─── GIVEN RECORDS

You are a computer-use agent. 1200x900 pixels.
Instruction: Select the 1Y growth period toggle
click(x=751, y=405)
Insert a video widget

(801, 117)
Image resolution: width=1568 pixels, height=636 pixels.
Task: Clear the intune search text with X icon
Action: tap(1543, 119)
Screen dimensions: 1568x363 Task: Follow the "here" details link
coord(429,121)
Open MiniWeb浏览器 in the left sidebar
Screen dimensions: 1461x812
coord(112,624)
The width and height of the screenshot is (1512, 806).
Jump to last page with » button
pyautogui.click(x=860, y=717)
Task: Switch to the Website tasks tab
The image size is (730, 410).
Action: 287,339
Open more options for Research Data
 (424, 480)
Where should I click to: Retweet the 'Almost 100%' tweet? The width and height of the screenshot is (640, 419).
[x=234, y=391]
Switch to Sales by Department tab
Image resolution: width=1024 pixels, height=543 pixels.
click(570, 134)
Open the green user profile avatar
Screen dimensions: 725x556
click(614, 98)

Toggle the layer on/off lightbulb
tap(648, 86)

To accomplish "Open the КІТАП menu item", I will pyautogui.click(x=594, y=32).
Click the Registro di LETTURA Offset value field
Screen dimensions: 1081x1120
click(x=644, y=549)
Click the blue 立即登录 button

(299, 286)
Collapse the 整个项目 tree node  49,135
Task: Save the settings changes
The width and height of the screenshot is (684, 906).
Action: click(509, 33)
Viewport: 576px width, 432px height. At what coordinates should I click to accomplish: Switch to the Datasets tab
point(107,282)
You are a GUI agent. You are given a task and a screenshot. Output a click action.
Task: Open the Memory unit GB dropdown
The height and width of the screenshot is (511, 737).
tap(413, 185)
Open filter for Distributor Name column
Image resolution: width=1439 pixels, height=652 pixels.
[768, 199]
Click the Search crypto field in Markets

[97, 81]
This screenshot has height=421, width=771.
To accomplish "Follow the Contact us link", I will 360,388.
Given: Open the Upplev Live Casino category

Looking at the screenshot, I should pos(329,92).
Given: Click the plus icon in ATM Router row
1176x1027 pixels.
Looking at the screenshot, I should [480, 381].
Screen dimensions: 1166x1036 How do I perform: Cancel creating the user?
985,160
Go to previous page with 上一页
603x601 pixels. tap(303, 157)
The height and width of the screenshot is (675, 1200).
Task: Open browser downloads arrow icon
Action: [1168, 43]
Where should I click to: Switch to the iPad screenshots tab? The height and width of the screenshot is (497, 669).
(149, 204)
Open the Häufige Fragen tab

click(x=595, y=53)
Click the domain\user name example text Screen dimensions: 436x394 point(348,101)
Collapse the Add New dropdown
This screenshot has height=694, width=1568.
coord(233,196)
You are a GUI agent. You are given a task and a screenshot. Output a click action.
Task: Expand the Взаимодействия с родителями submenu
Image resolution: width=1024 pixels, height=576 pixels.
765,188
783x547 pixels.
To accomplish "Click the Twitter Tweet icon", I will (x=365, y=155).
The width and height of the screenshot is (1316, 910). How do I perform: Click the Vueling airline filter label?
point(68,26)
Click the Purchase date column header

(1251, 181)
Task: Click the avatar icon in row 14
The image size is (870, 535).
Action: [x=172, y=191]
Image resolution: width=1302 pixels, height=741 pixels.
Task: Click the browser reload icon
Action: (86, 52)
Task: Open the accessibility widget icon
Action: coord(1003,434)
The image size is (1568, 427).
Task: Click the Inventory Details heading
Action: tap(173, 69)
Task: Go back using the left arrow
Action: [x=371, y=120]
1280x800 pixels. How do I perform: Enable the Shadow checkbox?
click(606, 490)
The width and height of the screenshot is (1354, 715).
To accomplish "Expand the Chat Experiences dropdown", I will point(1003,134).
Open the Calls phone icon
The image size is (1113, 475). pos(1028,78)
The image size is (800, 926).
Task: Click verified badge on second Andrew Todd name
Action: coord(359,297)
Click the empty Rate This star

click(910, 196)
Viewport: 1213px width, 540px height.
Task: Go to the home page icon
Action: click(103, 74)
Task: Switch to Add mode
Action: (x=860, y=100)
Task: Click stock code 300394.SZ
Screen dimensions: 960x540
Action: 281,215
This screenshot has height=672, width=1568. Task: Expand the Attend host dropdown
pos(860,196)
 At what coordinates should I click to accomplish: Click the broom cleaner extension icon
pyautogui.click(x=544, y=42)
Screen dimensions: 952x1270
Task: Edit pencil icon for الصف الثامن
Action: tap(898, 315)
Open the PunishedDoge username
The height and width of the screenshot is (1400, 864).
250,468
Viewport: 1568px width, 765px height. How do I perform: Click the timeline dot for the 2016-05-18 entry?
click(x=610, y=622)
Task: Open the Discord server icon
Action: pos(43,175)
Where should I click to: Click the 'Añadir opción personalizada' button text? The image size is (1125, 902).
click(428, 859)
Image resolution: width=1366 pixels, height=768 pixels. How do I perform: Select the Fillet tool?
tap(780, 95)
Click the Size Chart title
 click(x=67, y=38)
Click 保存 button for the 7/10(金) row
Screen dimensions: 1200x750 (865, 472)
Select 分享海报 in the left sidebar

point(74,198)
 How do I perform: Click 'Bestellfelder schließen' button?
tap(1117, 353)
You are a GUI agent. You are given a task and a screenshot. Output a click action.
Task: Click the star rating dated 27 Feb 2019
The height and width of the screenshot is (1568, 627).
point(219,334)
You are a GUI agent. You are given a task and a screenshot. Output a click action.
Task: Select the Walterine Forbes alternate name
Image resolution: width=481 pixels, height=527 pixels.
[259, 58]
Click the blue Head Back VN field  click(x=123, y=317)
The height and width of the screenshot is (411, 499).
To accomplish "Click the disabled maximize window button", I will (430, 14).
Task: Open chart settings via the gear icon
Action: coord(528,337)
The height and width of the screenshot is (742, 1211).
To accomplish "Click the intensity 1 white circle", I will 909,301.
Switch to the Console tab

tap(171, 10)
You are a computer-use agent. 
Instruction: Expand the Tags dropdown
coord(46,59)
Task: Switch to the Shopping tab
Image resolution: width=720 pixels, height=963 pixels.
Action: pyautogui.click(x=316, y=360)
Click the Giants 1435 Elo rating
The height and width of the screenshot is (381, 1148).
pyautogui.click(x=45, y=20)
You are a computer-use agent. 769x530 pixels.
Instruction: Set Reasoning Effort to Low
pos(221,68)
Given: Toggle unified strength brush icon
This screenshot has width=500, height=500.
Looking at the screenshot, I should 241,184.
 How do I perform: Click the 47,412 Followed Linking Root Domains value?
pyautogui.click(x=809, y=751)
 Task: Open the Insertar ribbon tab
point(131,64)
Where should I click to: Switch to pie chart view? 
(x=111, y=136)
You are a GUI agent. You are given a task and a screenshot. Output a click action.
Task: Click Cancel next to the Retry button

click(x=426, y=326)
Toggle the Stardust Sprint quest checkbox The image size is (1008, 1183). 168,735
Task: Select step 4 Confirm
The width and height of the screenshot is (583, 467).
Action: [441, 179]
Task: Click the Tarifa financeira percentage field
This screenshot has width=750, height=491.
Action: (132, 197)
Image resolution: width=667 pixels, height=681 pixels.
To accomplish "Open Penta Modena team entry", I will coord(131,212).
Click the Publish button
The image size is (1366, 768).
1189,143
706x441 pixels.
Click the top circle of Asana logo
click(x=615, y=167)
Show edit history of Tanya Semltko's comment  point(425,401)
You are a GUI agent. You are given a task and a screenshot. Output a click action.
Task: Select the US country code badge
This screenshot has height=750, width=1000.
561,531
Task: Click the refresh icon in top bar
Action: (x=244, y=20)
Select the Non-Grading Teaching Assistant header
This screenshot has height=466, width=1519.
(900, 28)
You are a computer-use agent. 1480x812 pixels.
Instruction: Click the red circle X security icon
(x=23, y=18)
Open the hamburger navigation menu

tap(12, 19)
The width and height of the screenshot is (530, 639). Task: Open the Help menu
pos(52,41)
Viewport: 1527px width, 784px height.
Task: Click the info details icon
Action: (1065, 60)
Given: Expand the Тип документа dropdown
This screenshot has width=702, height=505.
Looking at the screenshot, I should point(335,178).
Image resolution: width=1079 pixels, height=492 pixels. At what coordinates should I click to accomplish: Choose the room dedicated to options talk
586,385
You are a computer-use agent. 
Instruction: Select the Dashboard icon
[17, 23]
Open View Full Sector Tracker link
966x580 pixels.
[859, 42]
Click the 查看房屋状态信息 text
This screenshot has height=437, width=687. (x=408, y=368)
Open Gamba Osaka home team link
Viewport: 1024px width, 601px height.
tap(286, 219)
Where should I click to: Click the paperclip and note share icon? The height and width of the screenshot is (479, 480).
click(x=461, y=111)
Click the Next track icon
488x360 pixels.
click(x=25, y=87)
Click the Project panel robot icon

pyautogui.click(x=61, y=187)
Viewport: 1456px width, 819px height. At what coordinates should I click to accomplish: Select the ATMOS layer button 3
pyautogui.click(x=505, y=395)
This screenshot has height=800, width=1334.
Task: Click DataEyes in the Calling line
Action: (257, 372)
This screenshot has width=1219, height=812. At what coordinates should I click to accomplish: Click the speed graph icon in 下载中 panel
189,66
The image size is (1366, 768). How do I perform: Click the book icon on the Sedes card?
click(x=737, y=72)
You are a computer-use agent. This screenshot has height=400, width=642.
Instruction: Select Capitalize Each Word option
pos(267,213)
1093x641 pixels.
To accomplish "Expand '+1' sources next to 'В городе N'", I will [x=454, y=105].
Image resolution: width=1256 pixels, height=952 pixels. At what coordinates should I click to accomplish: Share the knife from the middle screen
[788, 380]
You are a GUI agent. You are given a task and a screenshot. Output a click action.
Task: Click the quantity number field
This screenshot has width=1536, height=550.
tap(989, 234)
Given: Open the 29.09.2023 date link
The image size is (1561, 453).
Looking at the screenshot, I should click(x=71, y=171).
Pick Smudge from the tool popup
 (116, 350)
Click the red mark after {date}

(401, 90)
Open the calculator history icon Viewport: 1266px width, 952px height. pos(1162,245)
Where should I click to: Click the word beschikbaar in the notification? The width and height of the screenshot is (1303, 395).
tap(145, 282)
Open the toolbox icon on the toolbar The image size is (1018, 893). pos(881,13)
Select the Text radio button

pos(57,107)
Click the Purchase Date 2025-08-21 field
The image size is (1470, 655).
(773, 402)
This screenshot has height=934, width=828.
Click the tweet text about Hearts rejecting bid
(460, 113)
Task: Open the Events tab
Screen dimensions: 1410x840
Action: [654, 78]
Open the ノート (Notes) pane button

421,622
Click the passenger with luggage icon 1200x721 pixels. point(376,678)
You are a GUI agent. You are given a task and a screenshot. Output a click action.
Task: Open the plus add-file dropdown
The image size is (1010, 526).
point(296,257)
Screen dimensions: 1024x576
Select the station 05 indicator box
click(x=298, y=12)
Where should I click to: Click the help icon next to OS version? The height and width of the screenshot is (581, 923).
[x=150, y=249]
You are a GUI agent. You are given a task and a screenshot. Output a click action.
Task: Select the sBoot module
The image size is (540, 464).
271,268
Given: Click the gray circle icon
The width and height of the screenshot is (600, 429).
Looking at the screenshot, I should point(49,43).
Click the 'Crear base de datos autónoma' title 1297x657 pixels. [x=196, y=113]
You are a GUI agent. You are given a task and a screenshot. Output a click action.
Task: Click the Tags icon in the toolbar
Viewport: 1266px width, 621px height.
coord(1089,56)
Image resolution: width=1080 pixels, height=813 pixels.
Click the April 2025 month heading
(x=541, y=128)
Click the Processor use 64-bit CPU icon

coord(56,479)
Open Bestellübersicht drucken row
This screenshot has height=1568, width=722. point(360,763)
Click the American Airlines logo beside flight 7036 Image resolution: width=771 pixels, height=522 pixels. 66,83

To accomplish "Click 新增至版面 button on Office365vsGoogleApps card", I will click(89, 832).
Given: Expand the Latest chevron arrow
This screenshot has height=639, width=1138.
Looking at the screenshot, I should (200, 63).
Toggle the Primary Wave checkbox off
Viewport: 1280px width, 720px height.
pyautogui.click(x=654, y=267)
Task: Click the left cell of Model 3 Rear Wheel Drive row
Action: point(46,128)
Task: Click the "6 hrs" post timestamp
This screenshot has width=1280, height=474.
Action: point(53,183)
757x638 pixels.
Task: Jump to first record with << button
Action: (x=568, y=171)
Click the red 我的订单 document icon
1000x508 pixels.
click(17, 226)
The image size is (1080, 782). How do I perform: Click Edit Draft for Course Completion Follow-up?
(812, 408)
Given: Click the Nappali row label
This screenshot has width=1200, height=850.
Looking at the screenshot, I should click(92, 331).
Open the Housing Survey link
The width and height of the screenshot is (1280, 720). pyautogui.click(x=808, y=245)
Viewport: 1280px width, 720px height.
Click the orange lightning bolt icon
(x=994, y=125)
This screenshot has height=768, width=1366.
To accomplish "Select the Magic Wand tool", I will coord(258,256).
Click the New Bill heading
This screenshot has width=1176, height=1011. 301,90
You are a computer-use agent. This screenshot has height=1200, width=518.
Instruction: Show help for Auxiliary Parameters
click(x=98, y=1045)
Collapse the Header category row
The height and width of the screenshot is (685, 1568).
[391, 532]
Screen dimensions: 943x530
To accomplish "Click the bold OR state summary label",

──────

→ **ACTION ITEM**
List each line of the entries that holds the string "computer".

→ **SOLUTION TO THE EXERCISE**
You are a computer-use agent. 1200x900 pixels.
You are a computer-use agent. 
You are a computer-use agent. 769x530 pixels.
You are a computer-use agent. 1480x812 pixels.
You are a computer-use agent. 
You are a computer-use agent. This screenshot has height=400, width=642.
You are a computer-use agent. This screenshot has height=1200, width=518.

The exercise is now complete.